Characterization of Dis3 in Drosophila melanogaster. Amanda Raimer¹, Mark Snee², Hemlata Mistry¹, James Skeath². 1) Department of Biochemistry, Widener University, Chester, PA; 2) Department of Genetics, Washington University School of Medicine, St. Louis, MO.

   The exosome is the complex responsible for RNA degradation in the cell; Dis3 is a 3 to 5 exoribonuclease subunit of the exosome. Dis3 functions in both the nucleus and the cytoplasm, while its homolog Dis3-like is apparently restricted to the cytoplasm. Dis3 function has been implicated in accurate RNA degradation. However the mechanism that determines the cellular and temporal specificity of RNA degradation is unclear. Furthermore, it is uncertain how particular RNAs are targeted for destruction. To better understand the importance of Dis3 function in vivo, sixteen homozygous lethal Dis3 alleles have been generated.
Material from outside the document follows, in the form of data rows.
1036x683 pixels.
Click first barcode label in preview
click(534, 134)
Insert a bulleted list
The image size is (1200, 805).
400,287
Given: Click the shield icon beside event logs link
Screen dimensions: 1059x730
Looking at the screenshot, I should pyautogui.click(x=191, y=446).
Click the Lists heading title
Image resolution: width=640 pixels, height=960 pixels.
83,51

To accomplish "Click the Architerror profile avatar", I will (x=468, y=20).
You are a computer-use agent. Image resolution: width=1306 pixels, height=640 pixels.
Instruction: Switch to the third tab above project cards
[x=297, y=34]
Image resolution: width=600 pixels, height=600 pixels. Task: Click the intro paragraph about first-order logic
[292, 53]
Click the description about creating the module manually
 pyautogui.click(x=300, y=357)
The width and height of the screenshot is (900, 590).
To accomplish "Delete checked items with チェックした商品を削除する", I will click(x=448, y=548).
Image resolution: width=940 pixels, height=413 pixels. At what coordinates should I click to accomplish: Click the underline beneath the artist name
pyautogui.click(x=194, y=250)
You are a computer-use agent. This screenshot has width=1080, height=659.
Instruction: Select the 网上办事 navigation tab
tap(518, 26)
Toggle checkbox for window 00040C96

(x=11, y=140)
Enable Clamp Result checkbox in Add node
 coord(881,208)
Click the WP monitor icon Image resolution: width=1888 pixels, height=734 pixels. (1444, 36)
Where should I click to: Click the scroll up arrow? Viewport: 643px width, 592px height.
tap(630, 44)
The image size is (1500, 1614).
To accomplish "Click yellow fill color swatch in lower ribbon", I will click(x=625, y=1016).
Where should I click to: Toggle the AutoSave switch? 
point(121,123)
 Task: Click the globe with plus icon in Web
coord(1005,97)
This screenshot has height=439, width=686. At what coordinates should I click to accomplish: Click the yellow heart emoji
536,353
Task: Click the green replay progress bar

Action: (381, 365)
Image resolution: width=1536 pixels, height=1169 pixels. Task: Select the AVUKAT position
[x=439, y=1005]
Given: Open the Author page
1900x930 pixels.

Each allele will be molecularly characterized through sequencing the coding region and intron-exon junctions to specifically identify missense mutations. The stage of arrest in development will also be determined by comparing embryonic and larval development of the mutant lines to that of a Dis3 RNAi line. The mRNA and protein expression patterns of Dis3 in both embryos and larval imaginal discs will be compared using in situ hybridization and immunostaining, respectively. Finally, GST-tagged wild-type and exoribonuclease-defective Dis3 proteins will be used to identify potential Dis3 targets and the mechanism by which RNA degradation is modulated. This research will lead to a better understanding of Dis3 function in Drosophila, and begin to uncover its importance in many developmental processes.